Show technical detection method
Parse <link rel=alternate type=application/feed+json>; fetch href; verify JSON has version + title + items.

If your site fails: how to fix it

  1. Add JSON Feed support to your site. Most modern static site generators (Eleventy, Hugo, Astro) have plugins or built-in support. For custom builds, the format is simple: write a JSON file at /feed.json with version, title, home_page_url, feed_url, and items.
  2. Each item in the items array needs an id (a unique URL or identifier), a url, a title, and either content_html or content_text. Optionally include date_published, date_modified, author, tags, and image.
  3. Add a link tag to your site head: link rel=alternate type=application/feed+json title=Your Site Name (JSON) href=https://example.com/feed.json.
  4. Keep both RSS and JSON Feed in sync. They should reflect the same content with the same recency. AI tools may consume either; consistency between them maintains trust.
  5. Validate by fetching /feed.json directly and confirming the response parses as JSON and meets the JSON Feed 1.1 spec at jsonfeed.org.

Quick facts

MaturityEMERGING
Weightlow
CategoryStructured Data

Primary sources

Related signals

Frequently asked questions

Should I replace my RSS feed with JSON Feed?

No, offer both. RSS is still the dominant feed format and many tools cannot consume JSON Feed yet. JSON Feed is the modern complement, not a replacement. Sites with both maximise their reach across legacy feed readers and modern AI ingestion pipelines.

Is JSON Feed widely supported by readers?

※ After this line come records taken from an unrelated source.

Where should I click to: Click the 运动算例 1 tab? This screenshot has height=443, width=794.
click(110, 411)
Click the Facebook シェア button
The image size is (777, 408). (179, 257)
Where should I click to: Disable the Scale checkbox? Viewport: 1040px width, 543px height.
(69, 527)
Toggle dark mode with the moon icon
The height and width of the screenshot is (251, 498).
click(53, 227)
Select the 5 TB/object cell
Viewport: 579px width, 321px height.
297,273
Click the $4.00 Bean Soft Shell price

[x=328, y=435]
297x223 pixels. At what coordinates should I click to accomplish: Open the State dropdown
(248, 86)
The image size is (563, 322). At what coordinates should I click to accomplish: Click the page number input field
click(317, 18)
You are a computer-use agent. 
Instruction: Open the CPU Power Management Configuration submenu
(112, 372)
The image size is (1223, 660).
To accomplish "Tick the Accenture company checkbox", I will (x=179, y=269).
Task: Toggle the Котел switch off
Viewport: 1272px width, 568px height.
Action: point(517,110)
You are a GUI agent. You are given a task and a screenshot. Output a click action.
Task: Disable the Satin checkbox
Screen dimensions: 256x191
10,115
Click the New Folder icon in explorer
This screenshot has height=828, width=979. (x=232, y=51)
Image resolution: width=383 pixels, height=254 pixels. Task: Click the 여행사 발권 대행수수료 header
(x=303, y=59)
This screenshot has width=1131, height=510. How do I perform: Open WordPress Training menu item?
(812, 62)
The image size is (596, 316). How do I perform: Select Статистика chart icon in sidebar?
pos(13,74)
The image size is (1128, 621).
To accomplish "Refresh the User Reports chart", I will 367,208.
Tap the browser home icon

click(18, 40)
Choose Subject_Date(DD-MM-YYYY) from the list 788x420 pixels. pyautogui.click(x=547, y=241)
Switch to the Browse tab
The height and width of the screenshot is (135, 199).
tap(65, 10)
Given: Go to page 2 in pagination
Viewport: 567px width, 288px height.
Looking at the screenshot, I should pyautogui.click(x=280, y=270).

It is supported by major modern readers (NetNewsWire, Feedbin, Inoreader) and by an increasing number of AI ingestion pipelines. Older readers may not support it. The format is gaining ground, especially in technical and AI-adjacent ecosystems. Adoption is uneven but the trajectory is upward.

Is JSON Feed simpler than RSS for me to publish?

If your platform already generates RSS, adding JSON Feed is usually a small extension. If you are building from scratch, JSON Feed is simpler to author and validate because JSON parsing is universal and the spec is short. Either way, the lift is small once you understand the format.